Güncelleme Tarihi:
Her kitap tekil okumaya imkân verir. Ne var ki, Edip Cansever gibi şairlerin tekli kitaplarını bütün eserleriyle birlikte yorumlamak, okumak, tartışmak da mümkündür. Özellikle ‘Yerçekimli Karanfil’ kitabından sonra Cansever, kentin ve kentli bireyin şiirine açıkça odaklanır. Kente sonradan gelenlerle değil, öteden beri kentli olanlardır onun insanları. Onlar kentsoylu kişilikleriyle belirirler. Ruhi Bey gibi başkarakter olabildikleri gibi isimsiz de belirirler, ancak temsil kabiliyetleri yönüyle çoğuldurlar.

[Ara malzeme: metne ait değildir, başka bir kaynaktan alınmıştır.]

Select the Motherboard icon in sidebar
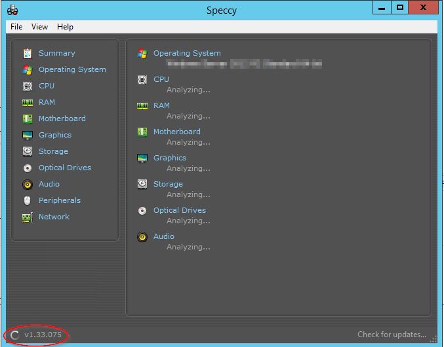This screenshot has width=444, height=347. (27, 119)
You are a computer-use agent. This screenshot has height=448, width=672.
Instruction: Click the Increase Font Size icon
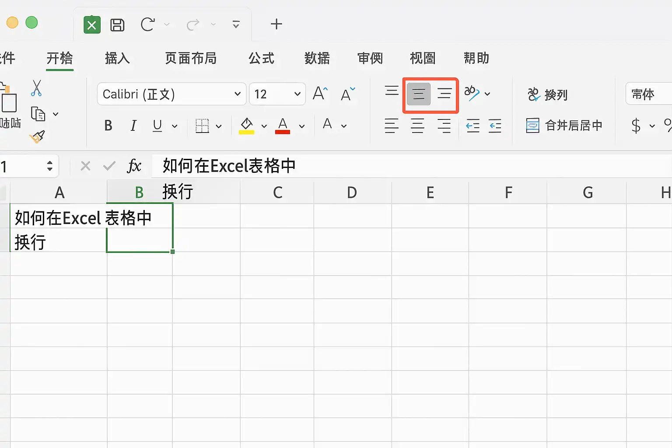coord(320,93)
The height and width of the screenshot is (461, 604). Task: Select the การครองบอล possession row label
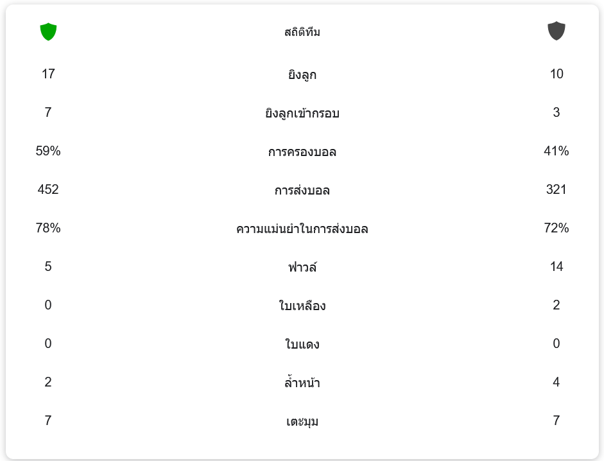[x=302, y=152]
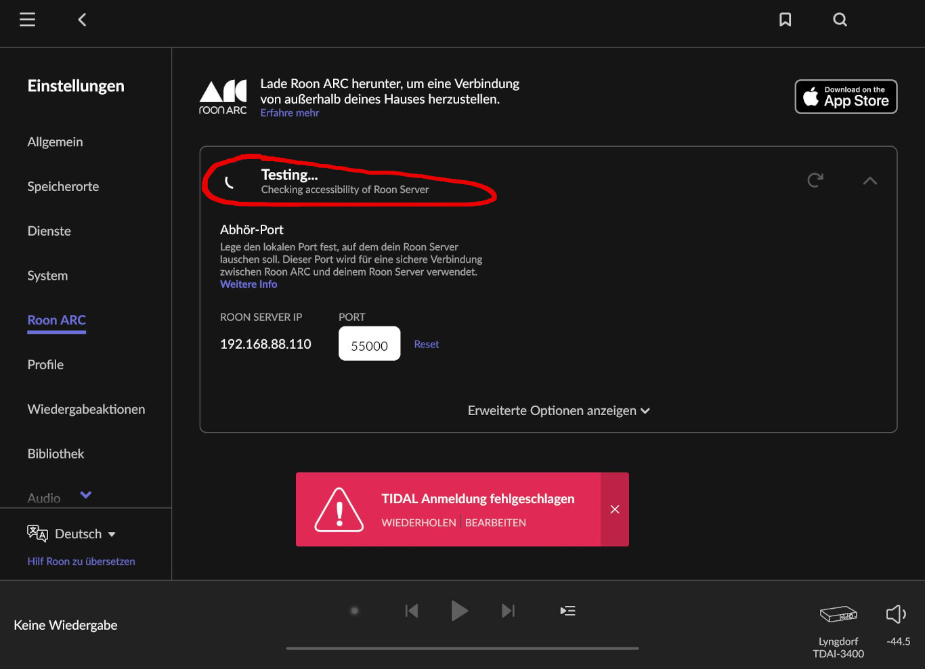925x669 pixels.
Task: Open the playback queue icon
Action: 567,611
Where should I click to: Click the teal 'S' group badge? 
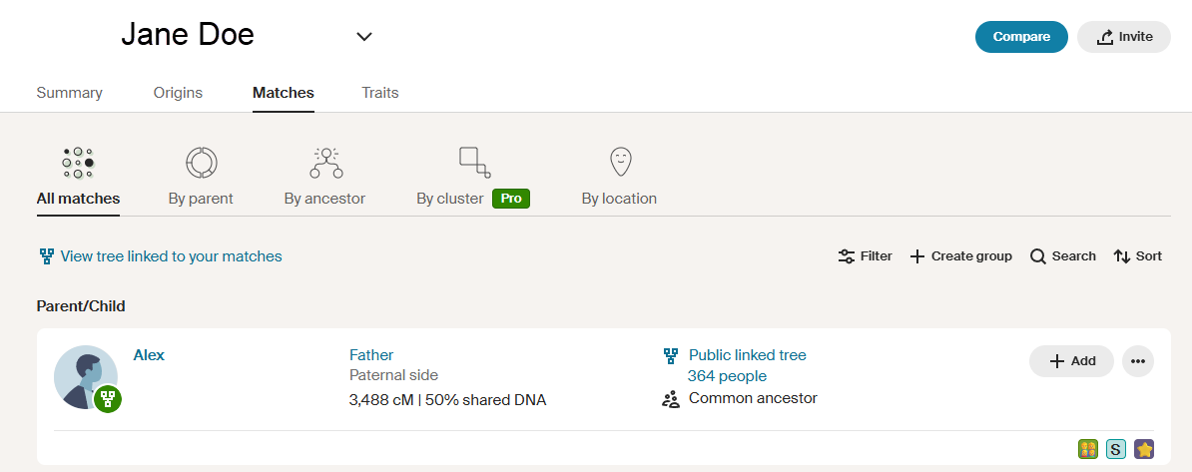1116,449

Bu yüzden, kentlileşme gerilimi devam eden bir ülkenin şairi olarak dönemsel değil sürekli okunur Cansever.
Otel, park, meyhane, restoran, sinema, geçit gibi mekânlar onun yola koyulduğu poetik noktalardır. Doğrudan olmasa bile ‘Oteller Kenti’, ‘Kirli Ağustos’, ‘Ruhi Bey Ben Nasılım’, ‘Bezik Oynayan Kadınlar’ ve ‘Çağrılmayan Yakup’ kitapları ile dolaylı okumalara el verir ‘Umutsuzlar Parkı’. Adeta anları, yüzleri, psikolojileri, olguları, hayatları, canlı ve olağan bir değişim efektiyle beraber yaymıştır şiirine Cansever. Mutsuzluk, değişim, geçip gitme yanına, yaşam bilgisi ve hüneri edinmiş kent soylulara hem bakar, hem dokunur hem de onları eleştirir şair. Yaşamanıza bakın demekle kalmaz, işte her şey değişiyor, elden ne gelir demek ister. Özellikle, ‘Amerikan Bilardosuyla Penguen’ şiirindeki penguen imgesi ile yapar şair bunu. Uzaklık içindeki yabancılık, soğuk iklim halesiyle içselleştirilir.
‘Her evde bir çekirdek gibi insan ağaçları’ mısraına tutunduğumuzda, büyük şiirde okura el uzatıp göz kırpan o büzülmüşlük içindeki son kalıtı da görürüz. Umutsuzlara yatak (mekân, yuva) olan park, ev, aile (dört kişi), semt, şehir hatta ülke diye de sembolize edilir. Alışkanlıklar, gelenek sayıla sayıla, adeta terk edilir. Envanteri, bir sayı unsuru olmaktan çıkarıp bir durum ekolojisine dönüştürür Cansever. Kent çok katmanlı elverir bu ekolojiye. ‘Değişmek’ temel elementtir. ‘Binlerce ama binlerce yıldır yaşamanın’ bilincine akar.
Sızlanmalarla değil etkin ve diri bir yaşama isteği ile doludur söylem. Estetik yöntem, görsel kabartmayı, gelişmiş fotoğraf makinesi kıvraklığı ile işletir. Kendisine özgü bir şiir kurgusu yaratır. Şüphe kipi, özneler arası koro geçişkenliği yaratır. Yaşamın gücü daha, insanın gücünden ileridir burada. “Siz değil, o kadar aşırı gidiyor ki sizden/O ne mi, yaşadıklarınız belki” diyen şair, “Biz olmayan insanlarız...” mısraıyla şaşırtıcı bir belirsizlik kurar. Umutsuzluğu, yaşama tekrarı ile aşmak ister şiir.
Cansever şiirine yayılmış pek çok ses, ima (cinsellik dahil), ayrıntı küllenmeye bırakılmadan canlı tutulur. Bakışlar bakışlara eklenir, yorgunluk verse, bunaltıp can sıksa da bu kentli bilinç hep açık kalacaktır yaşamın ortasında.
Erken sezilmiş bir modern duyum parçalarıdır elimizdeki şiirler. Genetiği adım adım çözülecek kentin son yerli sakinlerine bir esenlik öğüdüdür.